4% - Platinum (PPLT)

4% - Gold Miners (GDX)

2% - Silver (SLV)

1% - Consumer Staples (XLP)

1% - Utilities (XLU)


High Growth Names:

3% - Snowflake (SNOW)

2% - SentinelOne (S)


69% - Cash





18 December 2022

November Portfolio Roundup

 PERFORMANCE




























*****


GENERAL THOUGHTS

I'm not posting my portfolio this month because it's in flux as I try to work out a new strategy going forward. It was mostly in cash at month end. Needless to say I probably should have done it earlier, and perhaps the fact that I'm bailing marks the bottom. But I doubt it. 
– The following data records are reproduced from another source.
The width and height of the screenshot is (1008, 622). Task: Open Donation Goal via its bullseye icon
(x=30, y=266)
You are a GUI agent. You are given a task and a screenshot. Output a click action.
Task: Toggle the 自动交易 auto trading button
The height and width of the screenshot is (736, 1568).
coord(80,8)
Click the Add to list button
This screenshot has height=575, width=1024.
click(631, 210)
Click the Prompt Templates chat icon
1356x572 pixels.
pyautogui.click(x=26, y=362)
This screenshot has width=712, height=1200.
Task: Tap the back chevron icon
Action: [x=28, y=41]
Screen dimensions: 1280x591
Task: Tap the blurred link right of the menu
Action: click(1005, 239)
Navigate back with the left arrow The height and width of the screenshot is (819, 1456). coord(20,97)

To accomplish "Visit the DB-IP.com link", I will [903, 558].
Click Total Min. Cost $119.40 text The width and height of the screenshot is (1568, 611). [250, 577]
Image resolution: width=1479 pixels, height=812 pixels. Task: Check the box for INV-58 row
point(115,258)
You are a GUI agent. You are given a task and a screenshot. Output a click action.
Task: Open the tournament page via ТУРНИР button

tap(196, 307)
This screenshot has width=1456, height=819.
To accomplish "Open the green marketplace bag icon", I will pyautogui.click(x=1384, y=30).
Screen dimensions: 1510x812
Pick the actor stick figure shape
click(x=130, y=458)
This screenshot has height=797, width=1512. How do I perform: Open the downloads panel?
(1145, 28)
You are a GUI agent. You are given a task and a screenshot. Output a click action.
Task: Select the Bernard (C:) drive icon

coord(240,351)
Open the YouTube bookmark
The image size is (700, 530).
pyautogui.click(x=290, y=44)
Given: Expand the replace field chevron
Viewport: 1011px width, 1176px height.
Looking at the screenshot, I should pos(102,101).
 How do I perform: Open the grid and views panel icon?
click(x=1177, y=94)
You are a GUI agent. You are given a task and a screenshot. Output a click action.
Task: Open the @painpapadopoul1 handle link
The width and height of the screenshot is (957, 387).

Generally speaking, going forward, I'm going to try and just go long things that are going up. At least until we get through this Quad 4 bear market. 

It's been interesting looking back and trying to buy the dip when all my stocks were trending down. It doesn't work. Buying the dip only works in bull markets, AKA when stocks are trending up. Even with this trend following strategy that I'm working out now, it doesn't really work because I get in and then just sell out lower. Perhaps it'll prevent me from having cascading waterfalls down. But it's definitely "choppy" at best. I get "chopped up". 

There has been so much uncertainty this year around the macro. At first it was inflation and rising rates and the market trying to wrap it's head around it. Now it's dealing with the impending recession while still trying to guess how high rates will go. How bad will it get? We don't know. Maybe a lot worse. 

There is so much talk from people trying to pick the bottom. Buy tech. Buy stocks. It's super-charged FOMO. The reality has (very) slowly sunk in. The bottom was not in. It kept getting worse. 

And that's why I eventually changed my mind and my strategy. I realized that, objectively speaking, I should have never owned these stocks this year. That's easy in hindsight but I realized how obsessed I was with hoping the bottom was in. When the bottom blew out again in November I finally capitulated and changed my mind. I think changing your mind in the markets is important. Not to become too dogmatic. 

Hedgeye has really helped to open my eyes to the macro. To see the "why" of certain things. We'll see if I can actually strategize a way to make money using it. We'll see. It'll be fun to track Saul's et al portfolios vs mine in the coming months. I just can't accept losing 60% YTD or 70% from ATH. It's not acceptable going forward. 2020 and 2021 were years like I'll never have again. Tripling my portfolio in under 2 years. Surely that'll never happen again. And hopefully the same is true for 2022, losing 60%+ in one year. Hopefully that'll never happen again either. It's par for the course. It's easy to be smart during raging Fed-induced bull markets. It's hard to grapple with emotions on the other side, raging Fed-induced bear markets. At least I didn't blow up. That's actually a very good feat. Because a lot of people did. A lot of people who made money in 2020 and 2021 gave it all back in 2022. I'm still up about 80% or so. So that's pretty good. I mean that's incredible to be up 80% in three years. 

Either way, I have to live and learn. I still have a long runway ahead. I mean a few decades at least. Keep going. Keep learning. Survive and compound.